REQUESTS:
(a) In the passage on deleting Rails records, rewrite everything from "Use delete_all instead" down to "or delete_in_batches gem.", putting "hooks" wherever "callbacks" occurs.
(b) According to the passage on deleting Rails records, what is the default batch size in find_in_batches?
(c) Carry the passage on deleting Rails records forward from its final sentence.

SUPPLIED TEXT:

▶

We should consider the way not to use ORM magics.
Use delete_all instead of destroy_all
In RoR, there are basically 2 methods to delete records, delete and destroy. destroy
methods calls callbacks defined on a model before deleting the object. On the other hand, delete
doesn't see callbacks set up on the model, simply calling a delete SQL.
Given that, delete_all is way faster than destroy_all, and it makes a significant performance difference if the data is big.
And, it means we should take care of the operation we defined in the before_destroy
or after_destroy
callbacks manually.
Use batches
If it comes to delete even thousands of records, we should handle it carefully to use database resources sufficiently. Probably simply calling delete_all
is not enough.
In that case, use something like built-in method find_in_batches or delete_in_batches gem.
The batch size should be around some thousands to prevent DB stuck. In find_in_batches, default is 1,000. In delete_in_batches, default is 10,000.
Order.find_in_batches(batch_size: 5000).each do |orders|
orders.delete_all
sleep(1) # throttle down DB
end
Set asleep to throttle down the DB
Like the above example, looks good to throttle down by using sleep in batches when we delete in batches. The RoR official website recommends it.
When the deletion is quite slow
Possibly you couldn't find this problem until using the full prod pruned data. That is why using prod pruned data is important.
Anyhow, in many cases, the cause of the slow query is full table scan due to no index as you know.

◀

GIVEN DATA:
▶

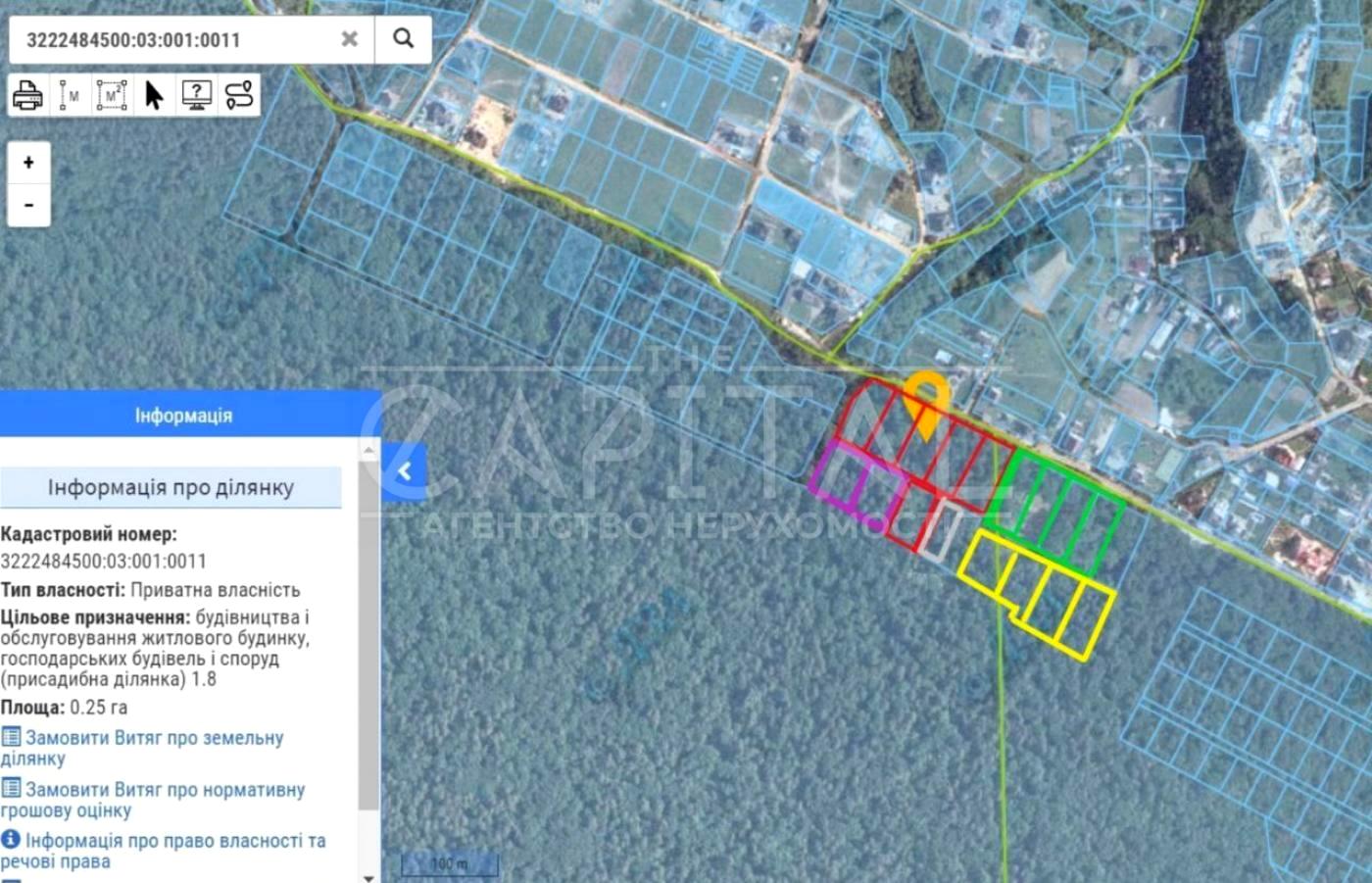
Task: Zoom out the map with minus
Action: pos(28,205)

◀
▶

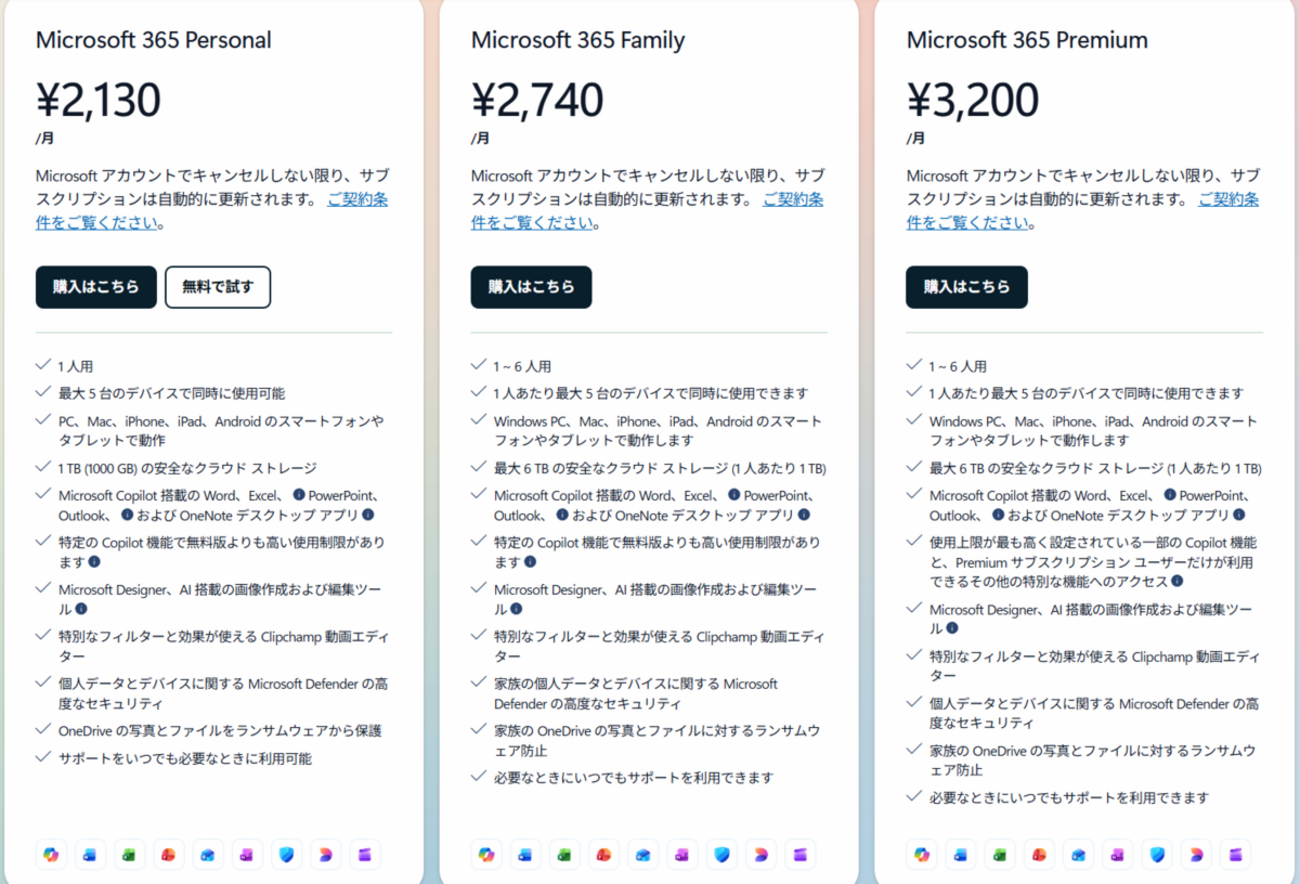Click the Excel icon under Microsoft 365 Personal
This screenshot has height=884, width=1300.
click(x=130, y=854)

◀

ANSWERS TO EACH TASK:
(a)
Use delete_all instead of destroy_all
In RoR, there are basically 2 methods to delete records, delete and destroy. destroy
methods calls hooks defined on a model before deleting the object. On the other hand, delete
doesn't see hooks set up on the model, simply calling a delete SQL.
Given that, delete_all is way faster than destroy_all, and it makes a significant performance difference if the data is big.
And, it means we should take care of the operation we defined in the before_destroy
or after_destroy
hooks manually.
Use batches
If it comes to delete even thousands of records, we should handle it carefully to use database resources sufficiently. Probably simply calling delete_all
is not enough.
In that case, use something like built-in method find_in_batches or delete_in_batches gem.

(b) 1,000

(c)
Case 1: No index on the column used in where SQL
DELETE users where email = 'something@localhost';
SQL tries to look for target records by email but there is no index on email so that it does a full table scan. It is simple and you are probably familiar with it.
Case 2: No index on the column to use constraint check
DELETE addresses;
Table "addresses"
Column | Type | Modifiers
-----------+------+------------------------------
id | int | not null default nextval(...
street_no | int | not null
.
.
.
Indexes:
"idx_primary" PRIMARY KEY, btree (id)
Referenced by:
TABLE "users" CONSTRAINT "fk_users_addresses" FOREIGN KEY (address_id) REFERENCES addresses(id) NOT VALID
Table "users"
Column | Type | Modifiers
-------------+--------+--------------------------------
id | bigint | not null default nextval(...
address_id | int |
.
.
.
Indexes:
"idx_primary" PRIMARY KEY, btree (id)
Foreign-key constraints:
"fk_users_addresses" FOREIGN KEY (address_id) REFERENCES addresses(id) NOT VALID
SQL tries to delete addresses but addresses referenced by users table, and it has a foreign key constraint on address_id. But because address_id does not have index, SQL does a full table scan for users when deleting addresses
When we need further consideration
If the target data has a lot of associations, we should consider deleting some of them tentatively.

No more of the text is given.